Anthropic pirating books for their training corpus resulted in the biggest copyright settlement in history–well over a billion. That is still being quibbled over i believe, but they settled because they were likely to pay out more if the case went forward. So I’m not really sure where you’re coming from that infringement via torrenting does not result in monstrously large liability.
ryathal@sh.itjust.works 3 weeks ago
The judge in that case ruled the training wasn’t fair use for pirated books, which left them on the hook for potentially all revenue (likely a court determined percentage) that the model generated for them in addition to statutory damages. That is well north of 1.5 billion.
artifex@piefed.social 3 weeks ago
Which is kind of a pity. Anyone who’s ever written something on the net should be getting royalty checks from these fucks. I’m not exactly famous but I’ve written prolifically in my field of work and have gotten nearly word-for-word reproductions of my articles out of every big model I’ve tested since GPT-3.
FatCrab@slrpnk.net 3 weeks ago
Just noticed your reply and want to correct this.

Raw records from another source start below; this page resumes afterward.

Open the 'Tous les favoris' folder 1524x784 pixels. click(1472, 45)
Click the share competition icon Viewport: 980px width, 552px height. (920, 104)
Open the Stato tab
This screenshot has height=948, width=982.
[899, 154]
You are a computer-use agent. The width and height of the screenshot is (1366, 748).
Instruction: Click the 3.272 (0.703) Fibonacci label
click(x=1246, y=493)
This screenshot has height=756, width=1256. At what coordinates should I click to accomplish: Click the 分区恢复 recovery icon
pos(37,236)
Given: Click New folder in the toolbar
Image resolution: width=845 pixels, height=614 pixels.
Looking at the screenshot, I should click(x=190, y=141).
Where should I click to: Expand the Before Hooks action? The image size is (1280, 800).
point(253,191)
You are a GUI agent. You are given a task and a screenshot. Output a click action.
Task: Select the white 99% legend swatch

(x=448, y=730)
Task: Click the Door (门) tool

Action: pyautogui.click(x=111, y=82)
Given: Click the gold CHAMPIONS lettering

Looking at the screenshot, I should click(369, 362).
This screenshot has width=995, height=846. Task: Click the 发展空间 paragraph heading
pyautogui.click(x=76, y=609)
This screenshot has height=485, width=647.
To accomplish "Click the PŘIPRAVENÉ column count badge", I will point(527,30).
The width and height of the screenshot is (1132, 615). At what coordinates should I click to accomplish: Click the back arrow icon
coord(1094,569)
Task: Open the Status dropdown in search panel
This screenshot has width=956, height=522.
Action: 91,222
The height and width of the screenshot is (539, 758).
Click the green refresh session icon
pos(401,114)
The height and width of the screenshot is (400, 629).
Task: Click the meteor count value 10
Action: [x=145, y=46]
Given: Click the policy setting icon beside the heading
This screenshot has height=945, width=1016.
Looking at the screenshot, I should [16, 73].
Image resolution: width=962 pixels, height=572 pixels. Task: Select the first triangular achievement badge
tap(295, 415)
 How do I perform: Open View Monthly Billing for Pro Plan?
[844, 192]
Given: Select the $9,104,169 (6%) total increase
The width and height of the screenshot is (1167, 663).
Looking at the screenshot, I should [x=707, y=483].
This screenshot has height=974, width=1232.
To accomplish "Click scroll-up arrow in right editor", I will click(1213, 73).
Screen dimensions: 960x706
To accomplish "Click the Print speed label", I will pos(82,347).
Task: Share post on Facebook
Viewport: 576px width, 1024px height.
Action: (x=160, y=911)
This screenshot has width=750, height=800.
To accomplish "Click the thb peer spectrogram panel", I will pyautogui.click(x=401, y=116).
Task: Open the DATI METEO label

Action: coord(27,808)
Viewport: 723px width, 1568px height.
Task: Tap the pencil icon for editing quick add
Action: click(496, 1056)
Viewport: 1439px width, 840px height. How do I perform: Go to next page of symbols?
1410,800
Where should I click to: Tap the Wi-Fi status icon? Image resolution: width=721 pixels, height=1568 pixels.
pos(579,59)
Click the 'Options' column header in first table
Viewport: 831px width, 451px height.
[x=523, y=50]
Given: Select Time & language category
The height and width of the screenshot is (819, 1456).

Anyhropic settled, the 1.5bil was not a judgment against them. Specifically, this covered the literal pirating of the training corpus. It had absolutely nothing to do with the way training on the data handled the training data–they literally torrented an enormous portion of their training corpus.
Anthropoc DID try to argue that because they used the pirated material for training a model, it was fair use. The judge correctly decided that doesn’t make any fucking sense. Again, this is not about the models encoding data, it is literally just about the fact that these silly fucks torrented vast portions of their training corpus like college students building a porn library on college broadband.